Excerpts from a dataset
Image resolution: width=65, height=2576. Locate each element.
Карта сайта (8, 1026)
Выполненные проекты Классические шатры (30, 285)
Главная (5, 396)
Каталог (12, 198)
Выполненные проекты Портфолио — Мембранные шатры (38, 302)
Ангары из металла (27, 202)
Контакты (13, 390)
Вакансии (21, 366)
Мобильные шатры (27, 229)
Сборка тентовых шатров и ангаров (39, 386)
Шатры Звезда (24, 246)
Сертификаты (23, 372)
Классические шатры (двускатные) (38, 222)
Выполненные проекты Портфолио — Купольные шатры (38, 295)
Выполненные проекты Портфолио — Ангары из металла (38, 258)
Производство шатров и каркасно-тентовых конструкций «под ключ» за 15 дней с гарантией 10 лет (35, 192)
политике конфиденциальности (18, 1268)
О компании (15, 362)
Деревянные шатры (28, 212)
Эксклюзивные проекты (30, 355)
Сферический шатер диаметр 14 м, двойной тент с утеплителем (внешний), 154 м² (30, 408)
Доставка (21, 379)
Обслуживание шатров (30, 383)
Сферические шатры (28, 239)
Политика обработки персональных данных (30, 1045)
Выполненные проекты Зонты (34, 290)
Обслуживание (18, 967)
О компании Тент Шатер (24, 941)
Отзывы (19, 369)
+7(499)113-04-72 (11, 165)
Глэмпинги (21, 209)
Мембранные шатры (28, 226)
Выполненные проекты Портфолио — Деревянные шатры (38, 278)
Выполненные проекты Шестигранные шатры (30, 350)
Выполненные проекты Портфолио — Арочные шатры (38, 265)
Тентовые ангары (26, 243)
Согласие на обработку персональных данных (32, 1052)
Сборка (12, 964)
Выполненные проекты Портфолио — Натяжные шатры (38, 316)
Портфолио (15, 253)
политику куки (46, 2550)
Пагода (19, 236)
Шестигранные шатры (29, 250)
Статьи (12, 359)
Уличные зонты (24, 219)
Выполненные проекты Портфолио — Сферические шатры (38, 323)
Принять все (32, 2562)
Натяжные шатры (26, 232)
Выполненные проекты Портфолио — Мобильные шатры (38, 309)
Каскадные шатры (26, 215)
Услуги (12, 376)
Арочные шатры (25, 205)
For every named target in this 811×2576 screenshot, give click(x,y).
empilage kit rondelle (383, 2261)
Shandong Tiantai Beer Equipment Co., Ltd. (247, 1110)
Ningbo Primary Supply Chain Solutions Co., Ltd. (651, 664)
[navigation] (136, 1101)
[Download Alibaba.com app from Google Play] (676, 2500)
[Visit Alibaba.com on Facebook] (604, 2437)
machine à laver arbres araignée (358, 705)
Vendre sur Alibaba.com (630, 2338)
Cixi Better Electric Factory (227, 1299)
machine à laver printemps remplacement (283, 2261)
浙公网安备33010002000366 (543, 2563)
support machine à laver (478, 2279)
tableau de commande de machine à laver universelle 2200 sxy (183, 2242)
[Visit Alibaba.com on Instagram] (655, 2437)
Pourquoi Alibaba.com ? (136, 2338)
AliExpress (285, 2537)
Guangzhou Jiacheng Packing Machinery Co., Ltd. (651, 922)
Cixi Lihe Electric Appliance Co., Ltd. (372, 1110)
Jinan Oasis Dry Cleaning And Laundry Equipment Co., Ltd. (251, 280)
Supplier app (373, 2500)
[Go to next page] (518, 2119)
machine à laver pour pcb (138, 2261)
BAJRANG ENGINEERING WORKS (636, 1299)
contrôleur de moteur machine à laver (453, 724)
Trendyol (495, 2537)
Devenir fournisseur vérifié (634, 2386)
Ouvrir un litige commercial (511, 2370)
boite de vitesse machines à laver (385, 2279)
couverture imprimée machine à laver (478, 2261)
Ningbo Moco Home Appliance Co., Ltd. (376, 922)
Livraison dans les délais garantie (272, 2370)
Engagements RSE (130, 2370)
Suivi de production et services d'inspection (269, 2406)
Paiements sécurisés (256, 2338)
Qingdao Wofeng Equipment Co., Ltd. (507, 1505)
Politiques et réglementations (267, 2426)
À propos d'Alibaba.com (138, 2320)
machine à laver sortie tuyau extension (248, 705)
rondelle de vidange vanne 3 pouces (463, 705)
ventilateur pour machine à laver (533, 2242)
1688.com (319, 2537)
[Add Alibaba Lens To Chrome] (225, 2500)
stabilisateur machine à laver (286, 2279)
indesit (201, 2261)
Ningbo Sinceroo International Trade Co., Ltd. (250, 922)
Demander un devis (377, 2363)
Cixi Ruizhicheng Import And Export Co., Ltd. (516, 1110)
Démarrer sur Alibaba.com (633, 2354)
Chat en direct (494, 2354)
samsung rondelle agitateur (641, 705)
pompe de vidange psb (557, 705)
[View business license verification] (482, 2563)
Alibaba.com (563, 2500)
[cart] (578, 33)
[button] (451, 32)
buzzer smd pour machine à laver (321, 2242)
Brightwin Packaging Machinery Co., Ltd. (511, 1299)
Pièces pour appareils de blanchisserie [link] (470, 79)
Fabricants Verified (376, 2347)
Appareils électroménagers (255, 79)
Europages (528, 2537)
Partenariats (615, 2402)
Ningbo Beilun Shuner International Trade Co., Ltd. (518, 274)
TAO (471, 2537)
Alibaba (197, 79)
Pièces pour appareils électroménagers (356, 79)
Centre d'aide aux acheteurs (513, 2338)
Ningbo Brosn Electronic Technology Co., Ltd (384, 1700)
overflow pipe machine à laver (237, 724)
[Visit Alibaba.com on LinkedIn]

--

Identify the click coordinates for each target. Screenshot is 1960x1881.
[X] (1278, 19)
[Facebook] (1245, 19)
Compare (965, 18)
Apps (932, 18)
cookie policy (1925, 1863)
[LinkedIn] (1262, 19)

Exercise description: Lines containing the word "тентовых" must be found in the data above and copied.

Expected output:
Сборка тентовых шатров и ангаров (39, 386)
Производство шатров и каркасно-тентовых конструкций «под ключ» за 15 дней с гарантией 10 лет (35, 192)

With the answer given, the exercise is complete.